The goal in captioning a video is to represent every word that’s sung or spoken therein. (Editing lyrics is verboten for copyright reasons.) But captions have to be transmitted before they can be displayed, and at a piddling two characters per second, sometimes the barrage of words will bump up against the speed limit of caption transmission. So you’ll occasionally see the lyrics of backup singers uncaptioned or only intermittently captioned, or (here’s the fun part) captioned in conjunction with the main singing – two threads of captions on the screen simultaneously.
It’s in cases like those that highly literate hearing captioning viewers can get the most from the experience. Imagine: You’re listening to the lyrics and the music and following the video itself and reading the captions as they are displayed more or less in time with the music. Despite what you may have been led to believe – hearing people have been conditioned for the last ten years to reject captions as “distracting,” which is why they’re closed in the first place – it is possible to follow all those stimuli at once without problems. It takes a bit of practice, but after a couple of weeks of watching all kinds of programming with captions on, you’ll be accustomed to the multimodal sensation of watching, listening, and reading.
Captions cannot shine shit. They cannot rehabilitate an uninteresting or slipshod song or video. Nor, conversely, can lousy captions add to a good or excellent video despite the captions’ lousiness. But for the broad middle range of OK videos with OK captions, the latter certainly does enhance the former for literate hearing viewers. And those rare gems known as typographic videos up the ante even more, since you can then follow the onscreen type, the action of the video (which may itself involve typography, as in signage), the captions, the music, and the lyrics.
Unfortunately, typographic videos are few and far between, and only a couple have been captioned – R.E.M.’s “Everybody Hurts” and Van Halen’s “Right Now” are the prime examples of captioned typographic videos. The grandparent of them all, Talking Heads’s “Nothing but Flowers,” remains uncaptioned, as are R.E.M.’s “Fall on Me” and some lesser titles.

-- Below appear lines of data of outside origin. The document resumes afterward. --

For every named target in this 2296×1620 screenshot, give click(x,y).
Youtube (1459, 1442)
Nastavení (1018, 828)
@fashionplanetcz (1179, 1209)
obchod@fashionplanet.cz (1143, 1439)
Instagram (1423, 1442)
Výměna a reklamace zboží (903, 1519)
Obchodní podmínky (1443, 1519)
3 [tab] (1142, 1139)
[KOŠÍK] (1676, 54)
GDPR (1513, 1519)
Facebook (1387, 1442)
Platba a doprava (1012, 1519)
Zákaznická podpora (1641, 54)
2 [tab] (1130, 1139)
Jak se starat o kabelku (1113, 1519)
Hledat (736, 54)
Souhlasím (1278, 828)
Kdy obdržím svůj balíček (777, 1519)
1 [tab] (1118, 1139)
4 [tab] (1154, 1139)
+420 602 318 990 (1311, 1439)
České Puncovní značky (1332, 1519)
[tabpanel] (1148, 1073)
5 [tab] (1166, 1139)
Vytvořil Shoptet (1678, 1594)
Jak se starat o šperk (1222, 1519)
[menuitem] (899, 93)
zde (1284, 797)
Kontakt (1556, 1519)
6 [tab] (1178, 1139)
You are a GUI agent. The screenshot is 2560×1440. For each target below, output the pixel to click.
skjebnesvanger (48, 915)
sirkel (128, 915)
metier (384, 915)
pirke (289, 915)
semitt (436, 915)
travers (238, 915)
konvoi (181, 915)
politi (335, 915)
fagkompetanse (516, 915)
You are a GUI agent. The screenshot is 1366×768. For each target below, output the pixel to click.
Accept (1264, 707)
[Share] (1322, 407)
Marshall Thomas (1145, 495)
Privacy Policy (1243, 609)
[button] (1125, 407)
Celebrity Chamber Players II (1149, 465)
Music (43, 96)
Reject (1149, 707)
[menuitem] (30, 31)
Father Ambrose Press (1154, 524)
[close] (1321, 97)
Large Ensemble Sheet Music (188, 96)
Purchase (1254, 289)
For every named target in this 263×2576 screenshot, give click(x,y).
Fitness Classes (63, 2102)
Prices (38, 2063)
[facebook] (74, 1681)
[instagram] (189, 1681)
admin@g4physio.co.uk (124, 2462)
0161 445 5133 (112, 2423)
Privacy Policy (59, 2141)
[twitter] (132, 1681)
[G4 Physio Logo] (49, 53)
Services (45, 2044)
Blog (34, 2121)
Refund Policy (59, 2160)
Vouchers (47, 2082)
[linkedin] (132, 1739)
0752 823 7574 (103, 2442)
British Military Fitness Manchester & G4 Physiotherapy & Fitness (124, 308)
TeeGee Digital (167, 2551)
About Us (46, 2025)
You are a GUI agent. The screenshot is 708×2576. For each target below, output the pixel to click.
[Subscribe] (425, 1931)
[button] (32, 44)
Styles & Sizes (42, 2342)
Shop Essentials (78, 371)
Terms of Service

While captioned videos can be seen in the U.S. and Canada (though not very often there, since Canadian branch offices of U.S. labels are generally incapable of getting a captioned dub of a video into Canada), they’re a virtually-unknown concept in other countries. In the first place, not all industrialized nations have captioning systems; the systems that do exist are generally incompatible. Captioning is not as well-developed, popular, or culturally ingrained outside of North America as inside; for example, it’s been only within the last two years that U.K. advertisers have been captioning their TV commercials, while captioned commercials have been a major cash cow for U.S. and Canadian captioners since day zero.
If there aren’t captioned videos where you live even though a captioning technology is in place, push for change. A few powerful directors, artists, or record-label personnel might be all it takes to get the local industry in the habit of captioning videos. Sure, they’re of immense value to deaf and hard-of-hearing viewers, who after all have as much of a right to enjoy all aspects of popular culture as hearing people, but captioned videos are a source of artistic interest in themselves.